13. Make good notes and use them. Keep a list of key words and learn their meanings.
14. Choose a major you are interested in. Or choose one that will earn you heaps and heaps of money. Or choose one that you are interested in and will earn you heaps and heaps of money.
15. Make friends with like-minded students in your classes.
16. Ask questions but not 'the wave your hand in the air and ask to use the bathroom' kind of questions.
17. Often the professor is the person who sets the exams. They are a good person to get to know in a positive way. It is not a good idea for them to get to know you through your notoriety.
18. Don't fall asleep in class. You are an adult now. You do not have to be there.
19. Use a word processor to write your papers so the Teaching Assistant can read what you have to say and give you a good grade. Use the spell checker but read through your paper even after it's been spell checked to make sure what you've written makes sense.
20. It helps to have good grades. You can avoid academic probation that way.
21. The library is a nice, warm, safe place to be. You can study in peace with the gentle sound of other people's cellular phones ringing all around you. You can read lots of interesting books. If you ask really politely the nice librarian might even let you check the books out.
22. Make friends. The friends you make at college last a lot longer than four years. They can last all the way through your Masters and your Doctorate.
23. Join a club or a society that caters to a specific interest you have.

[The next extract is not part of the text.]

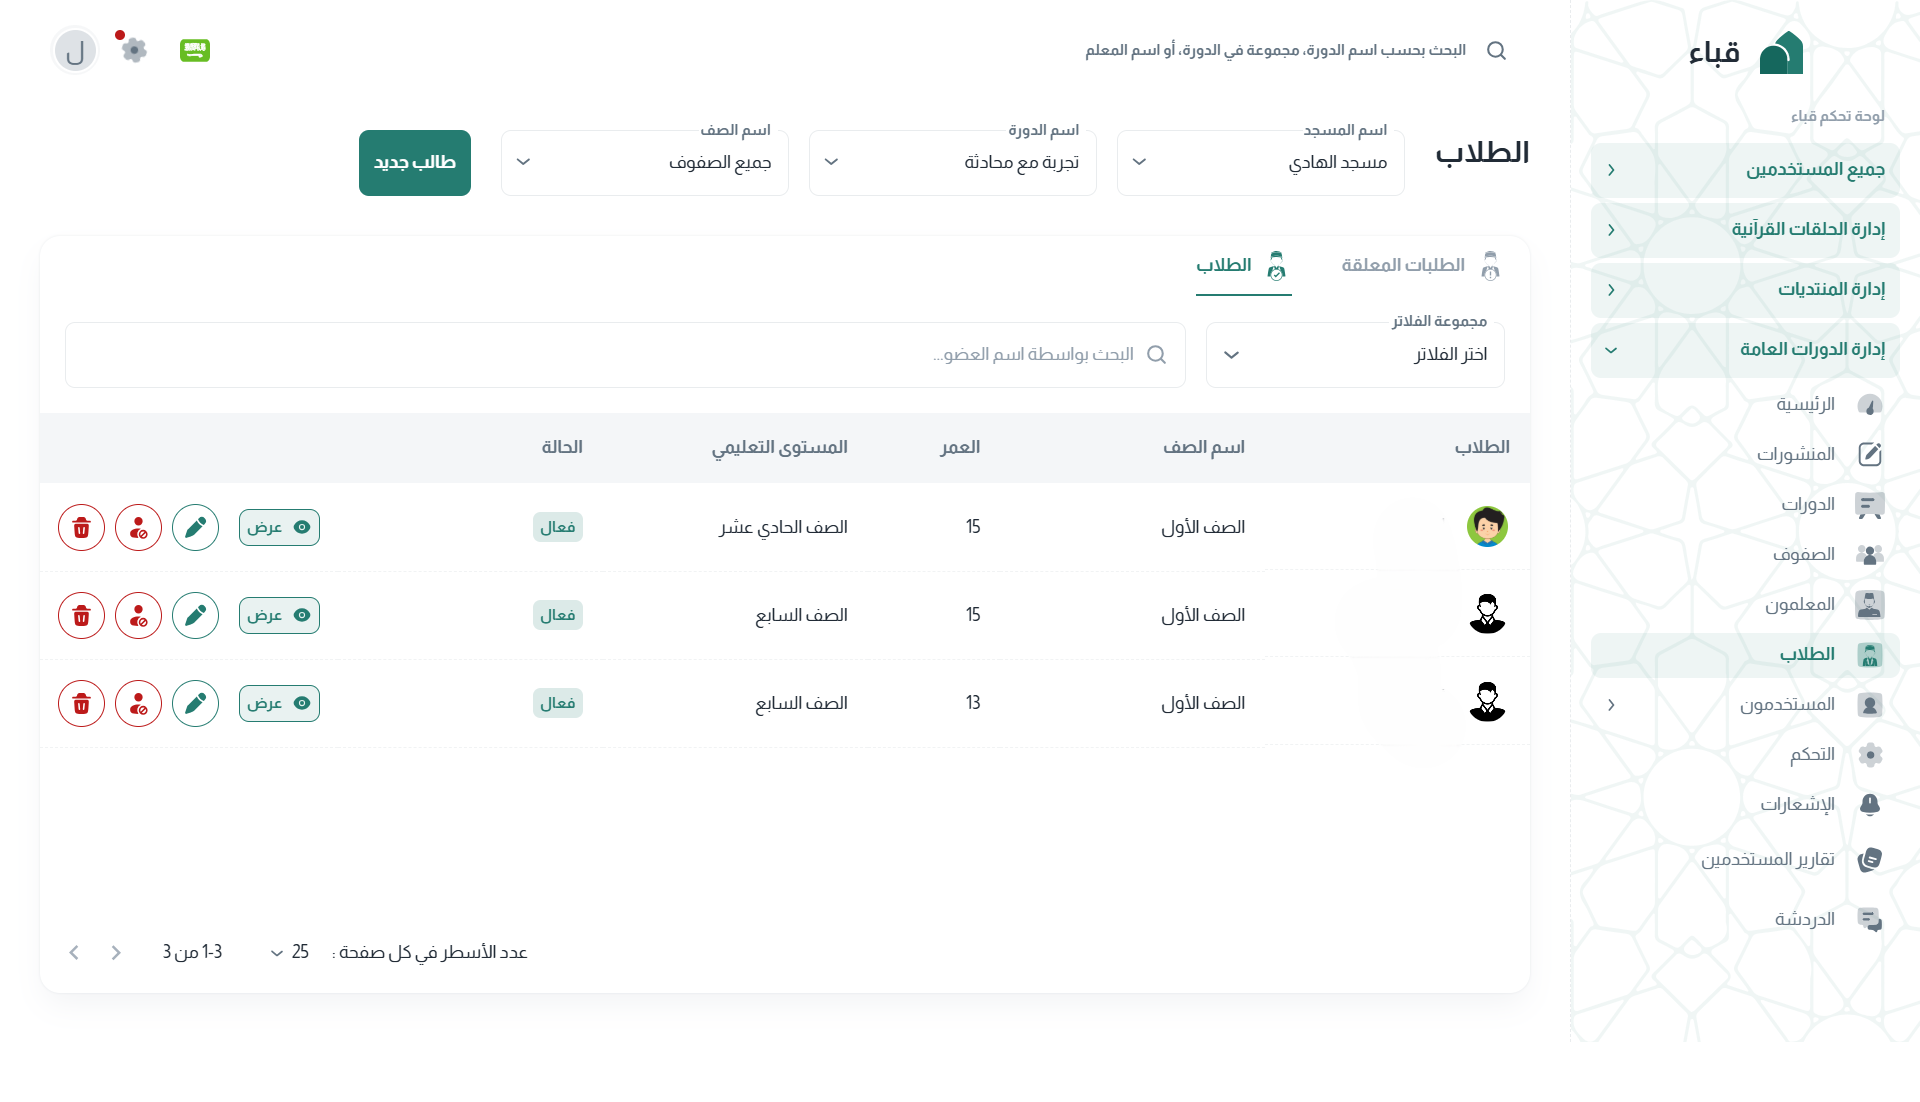Image resolution: width=1920 pixels, height=1102 pixels.
Task: Open the rows per page selector showing 25
Action: point(288,953)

Or do volunteer work. This looks really good on your resume as well.
24. Take part in study groups.
25. Read (or work for) the campus newspaper. It usually mentions all the events occurring on campus or locally.

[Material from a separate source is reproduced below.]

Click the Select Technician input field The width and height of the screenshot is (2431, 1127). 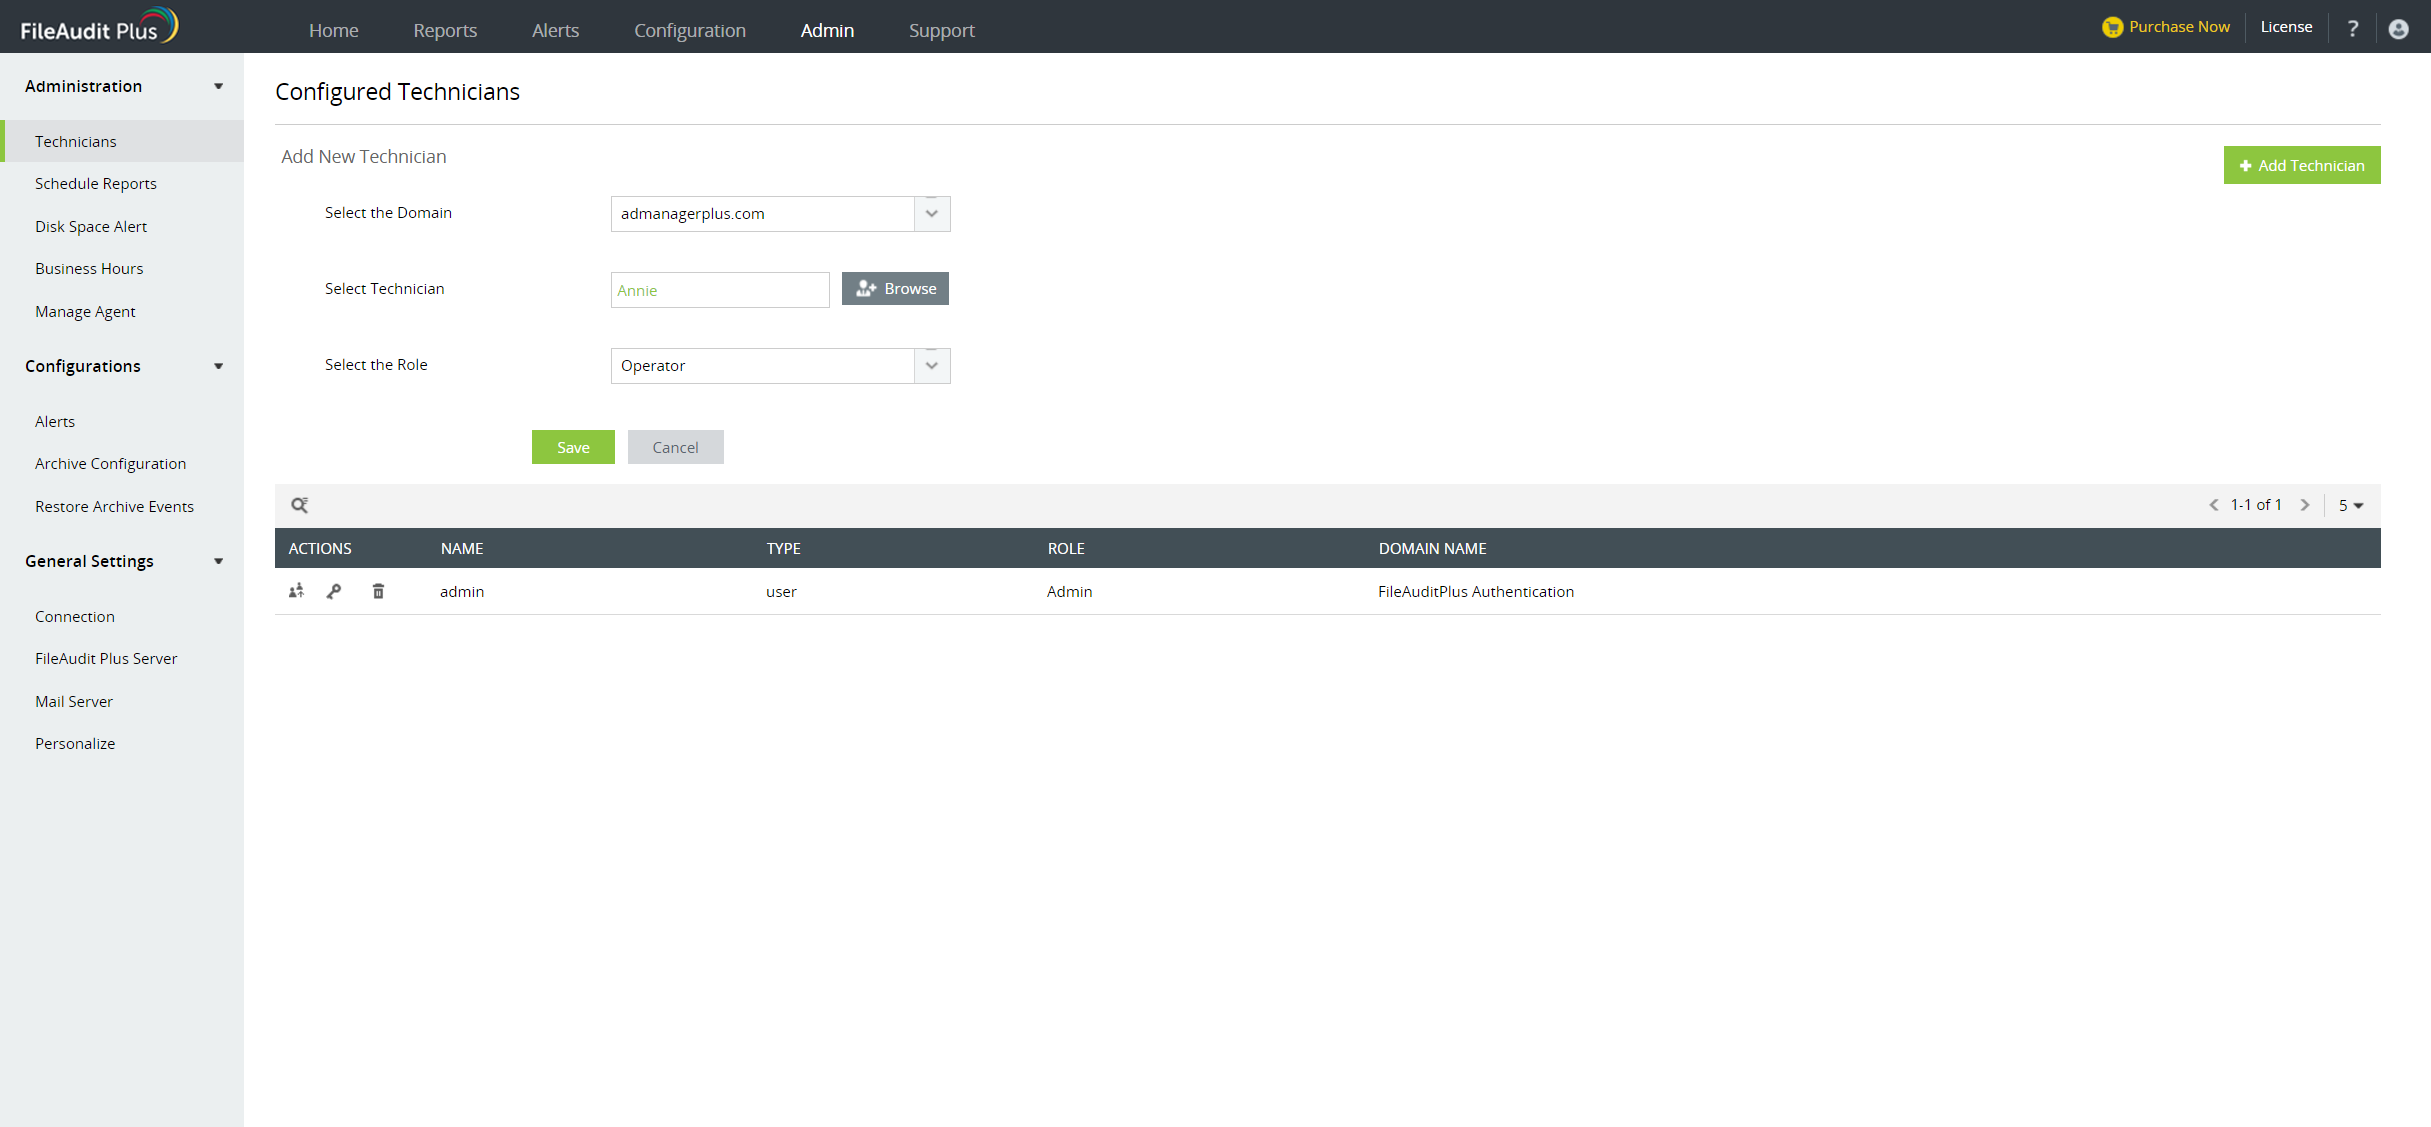720,290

26. Join an intramural sports team or work out at the sports center. You always meet the most attractive people when you have huge damp circles of sweat under your arms, staining your lumpy, out-of-shape sweatshirt.
27. Don't get drunk on your own.
28. If you're going to have a party, have it in somebody else's room. But be responsible enough not to let anyone drive home.
29. As a general rule of thumb - be nice to people. You never know when you might need them.
30. Stay healthy.
31. Buy a good student cookbook. Don't eat anything you're unfamiliar with until you've located where the bathroom is. Don't eat anything that has anything else growing on it. Don't eat anything that has not been wrapped or sealed. Remember to heat things up until they're really hot. Don't re-freeze anything that's been allowed to thaw out. Don't eat anything you can't identify. Like grits, for example.
32. Exercise regularly. Walk as much as you can. Drink plenty of water. Take deep breaths of fresh air as often as you can (even if it means travelling out of Los Angeles to do so). Buy ear-plugs and sleep well.
33. Find out where the health center is. Register with them if you need to.
34. Have some fun. Start to enjoy everything that you're doing. Even the studying. Your university/college years can be among the best of your life.
35. And remember, if all else fails and you're completely miserable, click your heels together three times and say: "There's no place like home, there's no place like home, there's no place…………".